Renault veut réduire sa production en France mais se lancera en Algérie

Carlos Ghosn, PDG de Renault.
Carlos Ghosn, PDG de Renault.

D’un ton rassurant, le PDG de Renault, Carlos Ghosn, a annoncé que le constructeur ne devrait pas fermer de sites en France mais s'adapterait toutefois à la conjoncture. En construisant ailleurs par exemple.

Le PDG de Renault Carlos Ghosn a assuré lundi 1er octobre que le constructeur automobile n'avait "pas de projet" de fermeture de site en France, admettant toutefois qu'il pourrait être amené à réduire sa production si la baisse de ses ventes dans l'Hexagone se poursuivait. "Si on a une année 2013 du même acabit que 2012 et que les perspectives 2014 ne sont pas meilleures, cela veut dire que nous devrons nous adapter aux nouvelles conditions de marché", a déclaré Carlos Ghosn sur Europe 1.

"Ca veut dire réduire sa production par rapport à la demande", a-t-il expliqué. Interrogé sur la possibilité pour Renault de fermer des sites en France, Carlos Ghosn a répondu: "Je ne pense pas, nous n'avons pas de projet". Puis il précise son analyse : "Si, par exemple, sur 2013 nous voyons une très légère baisse de l'Europe et une récupération à partir de 2014, l'essentiel sera préservé", a-t-il toutefois indiqué. Sur les neuf premiers mois de l'année, les ventes du groupe Renault (marques Renault et Dacia) ont chuté de 19,8%, la baisse atteignant même 33,4% pour le seul mois de septembre. Mais, a-t-il ajouté, "si le marché continue de baisser à coup de 10% par an, personne ne pourra résister à ce genre de spirale".

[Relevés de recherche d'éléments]
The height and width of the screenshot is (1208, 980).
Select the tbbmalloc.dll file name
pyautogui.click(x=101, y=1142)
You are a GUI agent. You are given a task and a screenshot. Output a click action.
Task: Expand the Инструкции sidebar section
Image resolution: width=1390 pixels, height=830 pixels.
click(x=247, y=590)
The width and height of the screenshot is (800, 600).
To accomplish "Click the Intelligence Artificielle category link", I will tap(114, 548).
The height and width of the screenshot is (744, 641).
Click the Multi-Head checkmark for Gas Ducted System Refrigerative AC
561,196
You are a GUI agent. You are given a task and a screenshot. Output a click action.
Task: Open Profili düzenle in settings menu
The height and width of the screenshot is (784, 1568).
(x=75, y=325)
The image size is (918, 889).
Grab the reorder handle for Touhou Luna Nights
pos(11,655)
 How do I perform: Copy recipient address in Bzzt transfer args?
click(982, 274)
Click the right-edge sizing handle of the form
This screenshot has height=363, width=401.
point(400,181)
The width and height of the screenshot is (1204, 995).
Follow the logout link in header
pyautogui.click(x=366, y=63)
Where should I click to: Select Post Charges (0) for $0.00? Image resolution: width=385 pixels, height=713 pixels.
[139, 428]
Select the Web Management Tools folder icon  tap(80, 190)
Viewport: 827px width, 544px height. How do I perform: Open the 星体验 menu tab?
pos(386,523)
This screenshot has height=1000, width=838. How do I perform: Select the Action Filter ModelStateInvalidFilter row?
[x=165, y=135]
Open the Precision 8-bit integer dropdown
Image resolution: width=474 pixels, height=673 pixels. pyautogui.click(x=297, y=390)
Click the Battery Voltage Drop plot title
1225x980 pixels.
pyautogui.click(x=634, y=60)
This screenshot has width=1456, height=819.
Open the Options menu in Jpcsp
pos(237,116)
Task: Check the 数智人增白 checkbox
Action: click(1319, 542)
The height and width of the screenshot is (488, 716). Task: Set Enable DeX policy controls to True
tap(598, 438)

CONSIGNE: Recopiez à l'identique le passage de l'article sur Renault en commençant à "D’un ton rassurant, le" et en terminant à "sur Europe 1.".

CORRIGÉ:
D’un ton rassurant, le PDG de Renault, Carlos Ghosn, a annoncé que le constructeur ne devrait pas fermer de sites en France mais s'adapterait toutefois à la conjoncture. En construisant ailleurs par exemple.

Le PDG de Renault Carlos Ghosn a assuré lundi 1er octobre que le constructeur automobile n'avait "pas de projet" de fermeture de site en France, admettant toutefois qu'il pourrait être amené à réduire sa production si la baisse de ses ventes dans l'Hexagone se poursuivait. "Si on a une année 2013 du même acabit que 2012 et que les perspectives 2014 ne sont pas meilleures, cela veut dire que nous devrons nous adapter aux nouvelles conditions de marché", a déclaré Carlos Ghosn sur Europe 1.